Kalut era abbastanza certo che ci fossero degli agenti anche in quella zona, dopotutto, in quell’ospedale c’erano altri tre Dexholder, per quanto due di questi fossero abbastanza innocui.
Due minuti dopo, la porticina di servizio per la manutenzione, si aprì, lasciando passare la ragazza del Bosco Smeraldo. Kalut era poggiato ad un muretto, contava i pannelli solari che quell’ospedale avesse a disposizione e faceva un rapido calcolo di quale fosse l’energia fornita ogni giorno.
«Ciao» lo salutò la bionda.
«Come stai?» chiese Kalut, come fossero stati amici da sempre.
Che poi, ripensandoci, i due avevano parlato sì e no tre volte e soltanto dopo il ritorno di lei, quando Zero era stato già fermato.
«Tutto normale».
«Crystal e Silver?»
Era risaputo che la situazione dei due non avesse conosciuto alcuna evoluzione, la domanda di Kalut era scaturita dalla cortesia. Yellow scosse la testa, per tagliare corto.
«Che cosa volevi chiedermi?» fece, cercando di evitare la conversazione.
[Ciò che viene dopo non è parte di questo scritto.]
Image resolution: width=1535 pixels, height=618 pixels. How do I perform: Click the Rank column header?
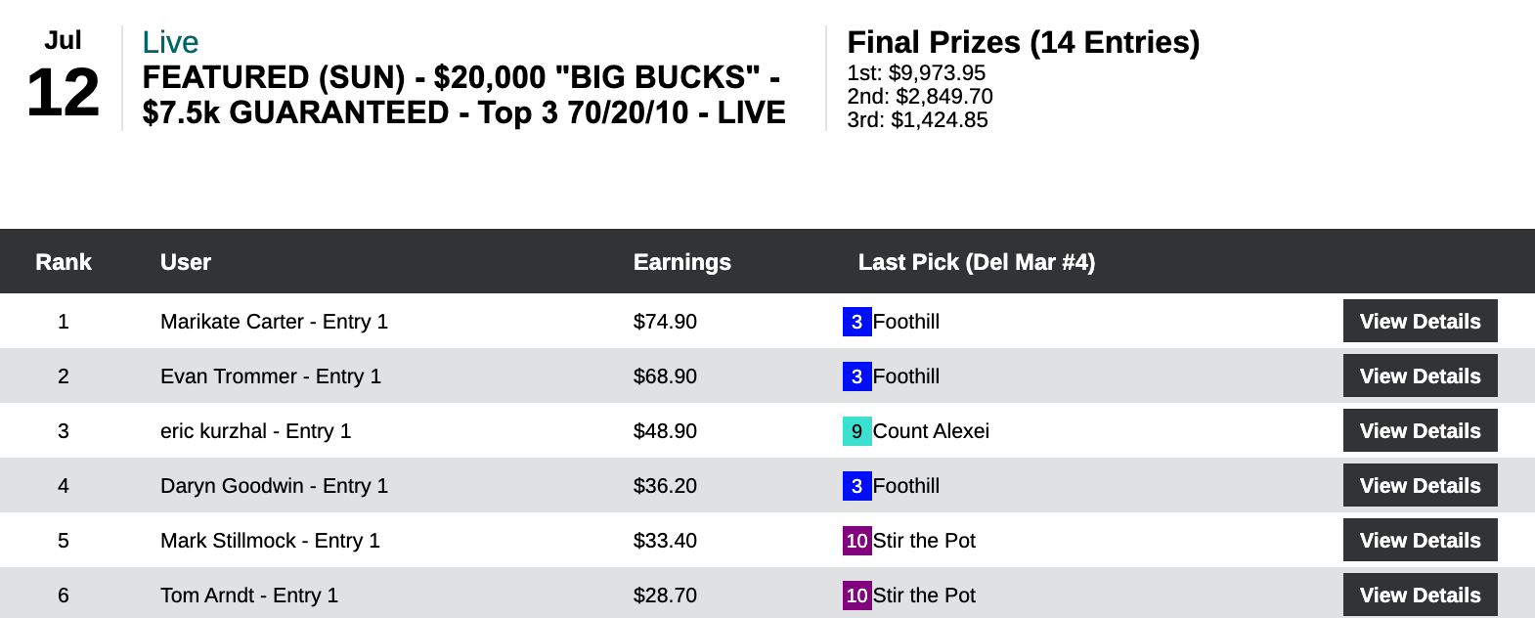click(x=64, y=262)
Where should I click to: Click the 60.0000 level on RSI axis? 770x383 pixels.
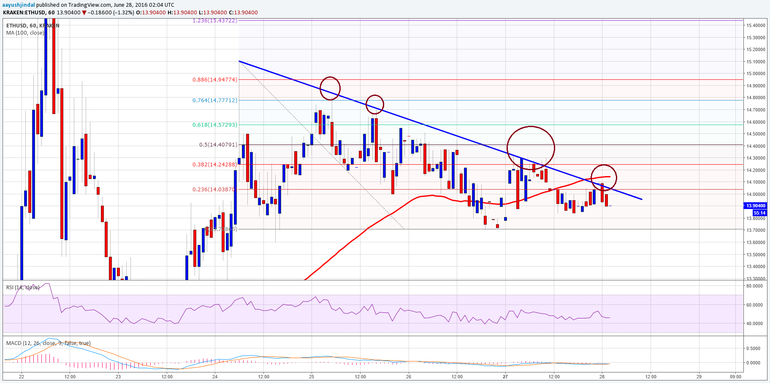click(754, 304)
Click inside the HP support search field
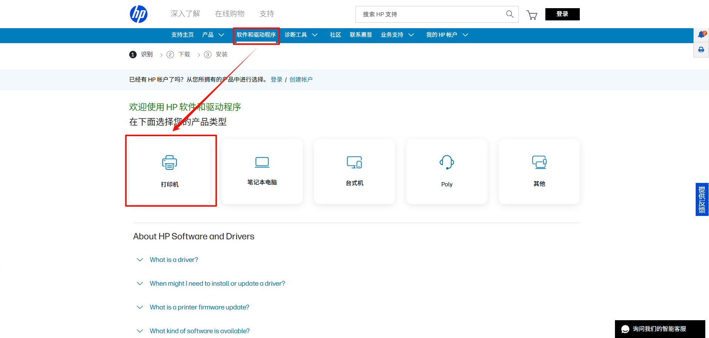 426,14
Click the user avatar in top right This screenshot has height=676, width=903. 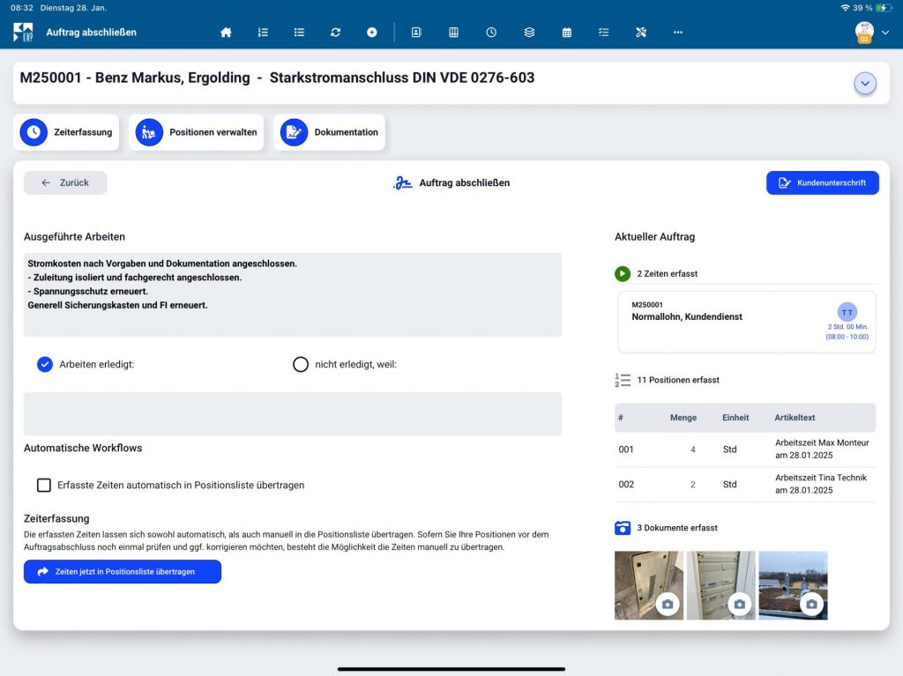point(864,32)
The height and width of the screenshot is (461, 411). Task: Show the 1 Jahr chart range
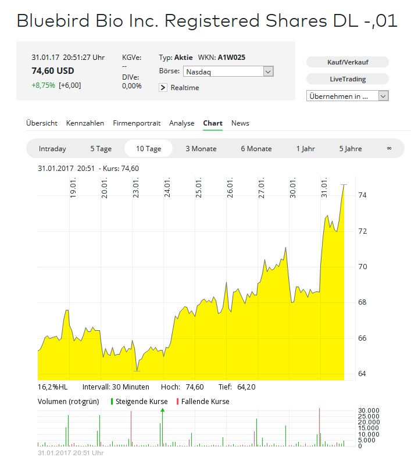point(305,149)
«Ho bisogno di ritrovare Red» rivelò Kalut.
«Non ci riuscirai».
«Tu sai dove si trova, puoi aiutarmi».
«Senti» la ragazza abbassava gli occhi spesso, quando parlava, il che impediva a Kalut di tentare di persuaderla «so che è inutile parlare con te, perché sei una specie di robot o non so cosa, esattamente... ma prova a capire, Red mi ha chiesto di non rivelare a nessuno dove sarebbe andato» i suoi occhi erano gonfi, ma la sua forza le impediva di farsi possedere troppo dalle emozioni.
«Io ti capisco, Yellow» Kalut tentò di mostrarsi umano e comprensivo.
«Da quando sono tornata, ho perso del tutto ogni tipo di contatto con i miei amici, perché sono sparita senza dir loro perché e sono tornata continuando a nascondere ogni cosa» si lamentò lei.
«Appunto» il ragazzo fece una pausa di qualche secondo «puoi fare di più, puoi aiutarmi, io ho bisogno di parlare con Red, io...» un’altra pausa «credo di sapere cosa gli è successo».
Yellow alzò gli occhi.
«Red era già a conoscenza di molte cose, prima ancora degli eventi di Vivalet, vero?»
La ragazza tentava di cercare qualcosa da osservare il più lontano possibile, ma lo sguardo magnetico di Kalut riusciva a vincere ogni sua resistenza.
«Lui ha sentito la necessità di agire in fretta...» continuava il ragazzo, sciorinando le teorie che aveva elaborato nei giorni precedenti «significa che ha visto qualcosa che potrebbe rappresentare un guaio più grande di tutti quelli che stiamo già fronteggiando, oppure esserne la causa e inoltre...»
Yellow aspettava solamente che lui ci arrivasse. E Kalut ci sarebbe sicuramente arrivato, ormai sapeva di essere costretta a parlare, per fare la cosa giusta.
«...significa anche che non ha molto tempo per intervenire, Red ha le ore contate».